> [Excerpted passage]
"""
On Wed, May 23, 2007 at 05:39:38AM -0500, skip@pobox.com wrote:
Yes it is certainly better than no docs. It doesn't for instance have any regexp info, and I can never remember all the special non matching brackets (eg (?:...) so I have to read for the full docs for that.
I take your point. However the unix tradition is that everything is in the man pages. man pages have expanded over the years to include info pages and you *can* read the full python docs via info, it just isn't quite as convenient as pydoc. I think perl had the right idea with perldoc. You can read all the perl documentation whether it is in module documentation (like docstrings) or general documentation (like the latex docs under discussion). I'd like to see pydoc be a viewer for all the python documentation, not just a subset of it.
I'm assuming that we do reST all the python documentation which would make it easier. -- Nick Craig-Wood <nick@craig-wood.com> -- http://www.craig-wood.com/nick

2007/5/23, Nick Craig-Wood <nick@craig-wood.com>:
One option is to use a text-mode browser (lynx, links, or the likes). The other is to develop a terminal mode application (currently in pydoc, I believe)
"""
> [Data provided]
"""
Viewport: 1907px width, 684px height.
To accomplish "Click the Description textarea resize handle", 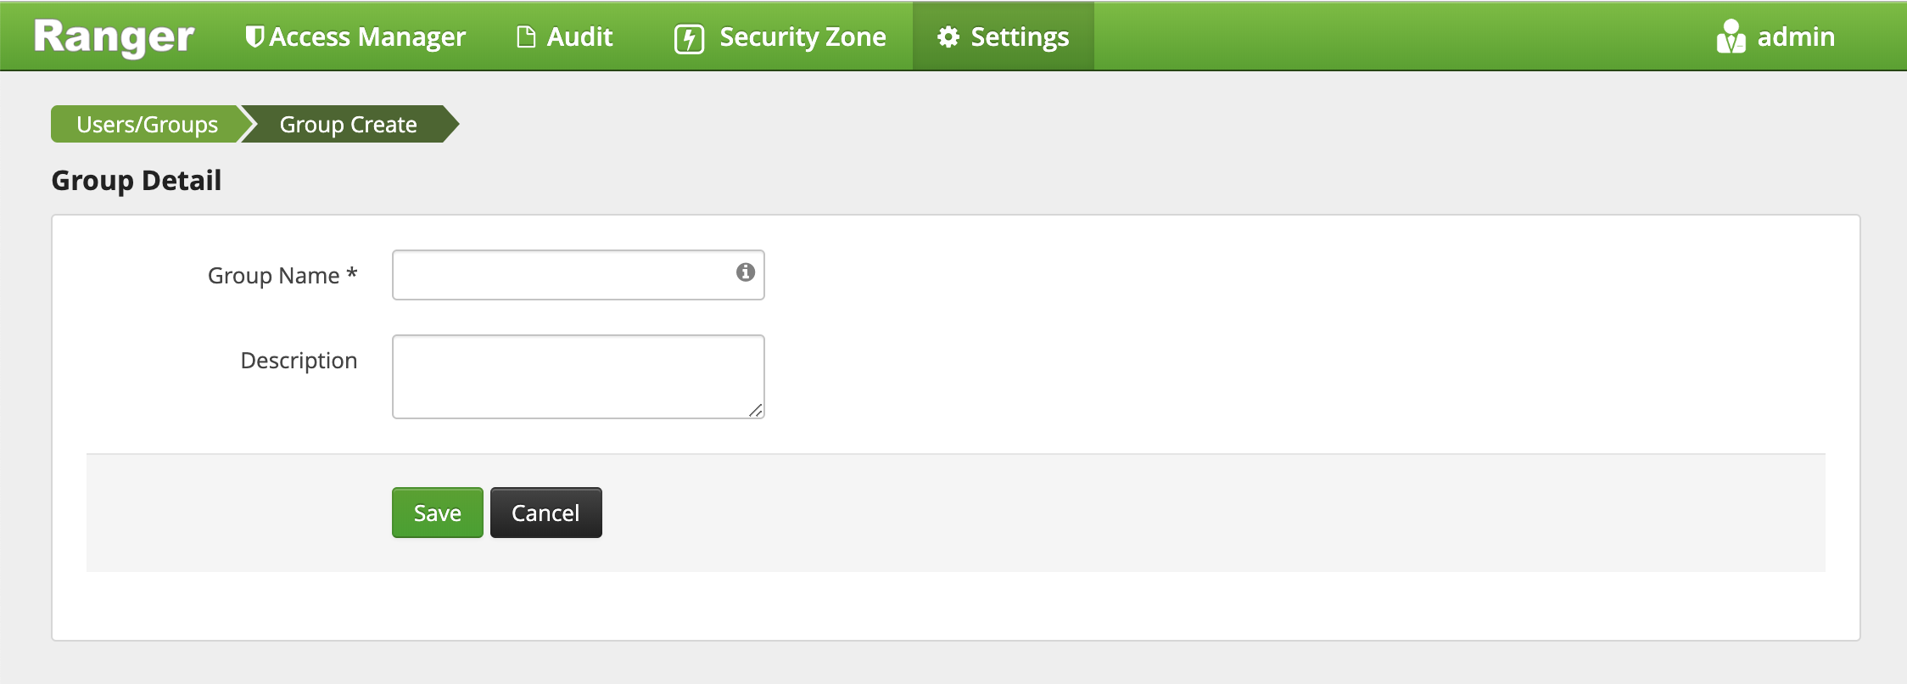I will click(x=756, y=411).
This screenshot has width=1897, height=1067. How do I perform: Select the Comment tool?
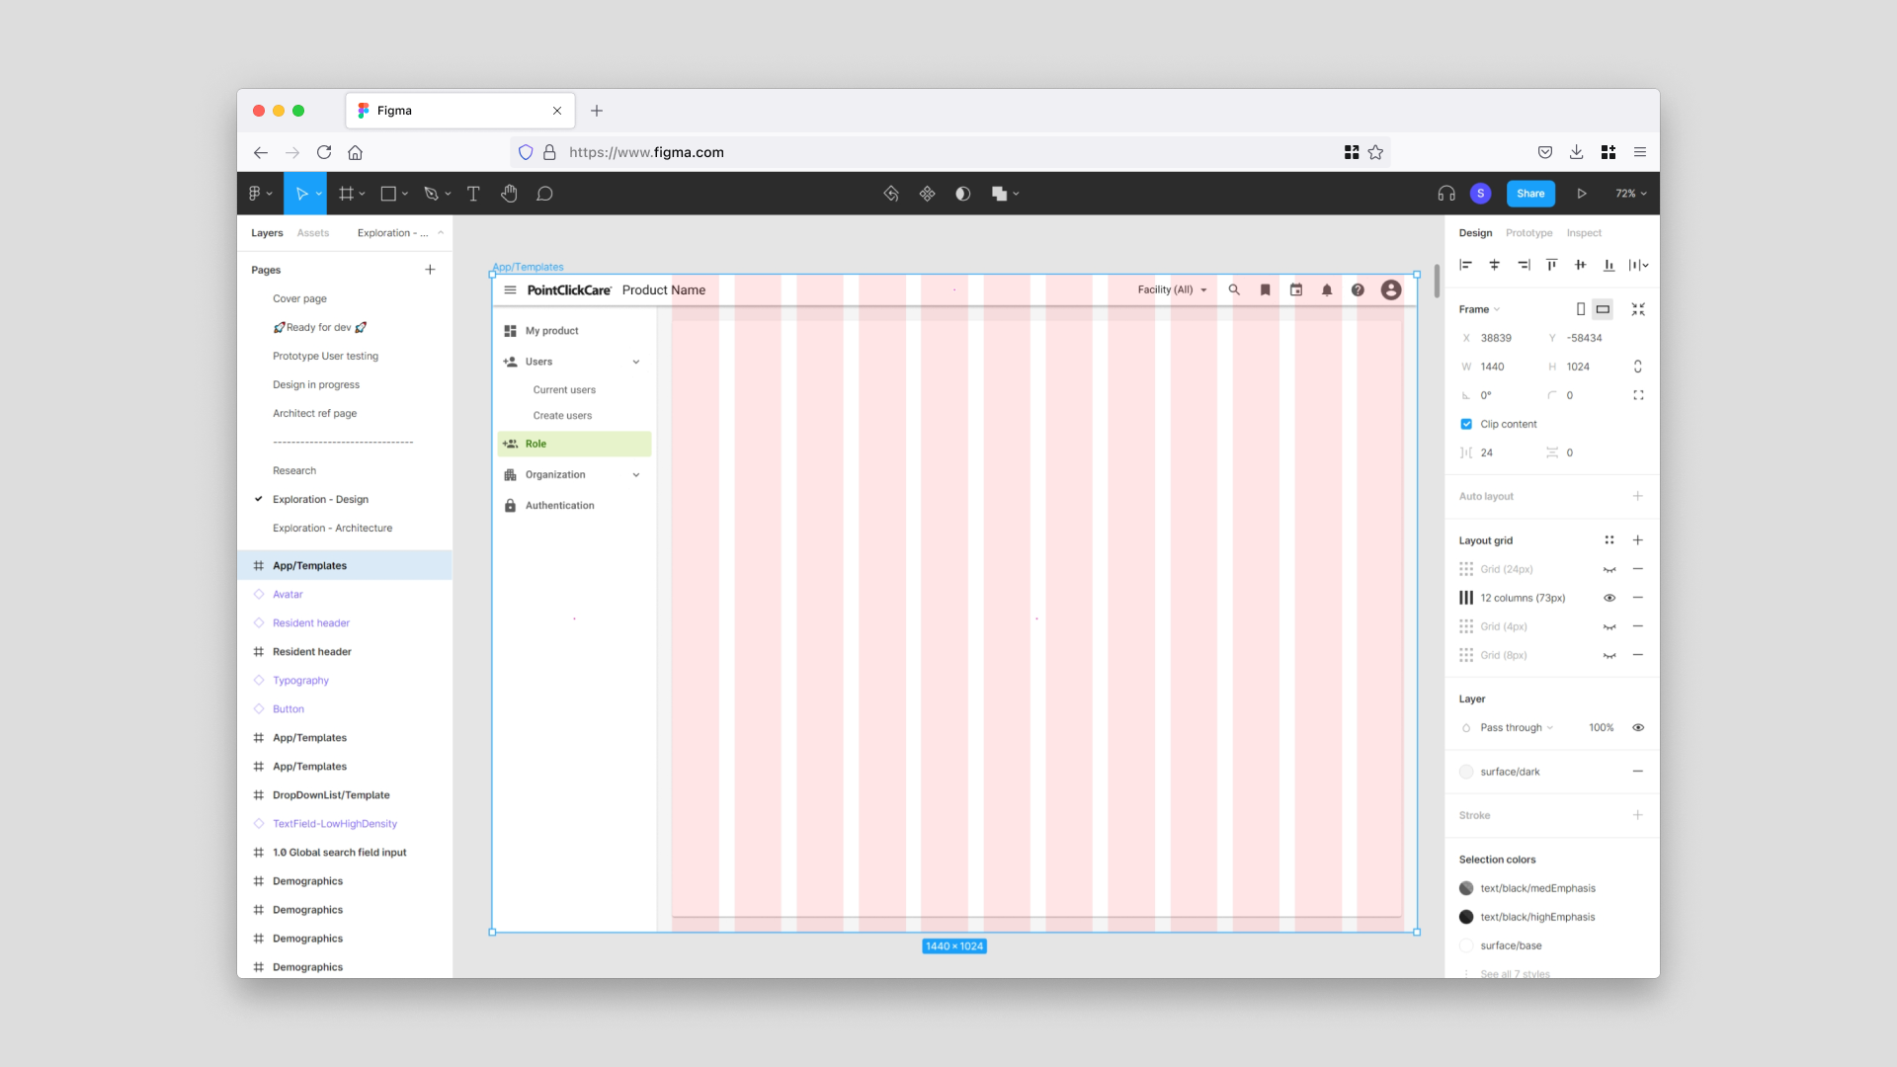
"""
> [Your objective] Extract the full discussion of Python documentation and pydoc word for word, from its first line through its last.

> [The response]
On Wed, May 23, 2007 at 05:39:38AM -0500, skip@pobox.com wrote:
Yes it is certainly better than no docs. It doesn't for instance have any regexp info, and I can never remember all the special non matching brackets (eg (?:...) so I have to read for the full docs for that.
I take your point. However the unix tradition is that everything is in the man pages. man pages have expanded over the years to include info pages and you *can* read the full python docs via info, it just isn't quite as convenient as pydoc. I think perl had the right idea with perldoc. You can read all the perl documentation whether it is in module documentation (like docstrings) or general documentation (like the latex docs under discussion). I'd like to see pydoc be a viewer for all the python documentation, not just a subset of it.
I'm assuming that we do reST all the python documentation which would make it easier. -- Nick Craig-Wood <nick@craig-wood.com> -- http://www.craig-wood.com/nick

2007/5/23, Nick Craig-Wood <nick@craig-wood.com>:
One option is to use a text-mode browser (lynx, links, or the likes). The other is to develop a terminal mode application (currently in pydoc, I believe)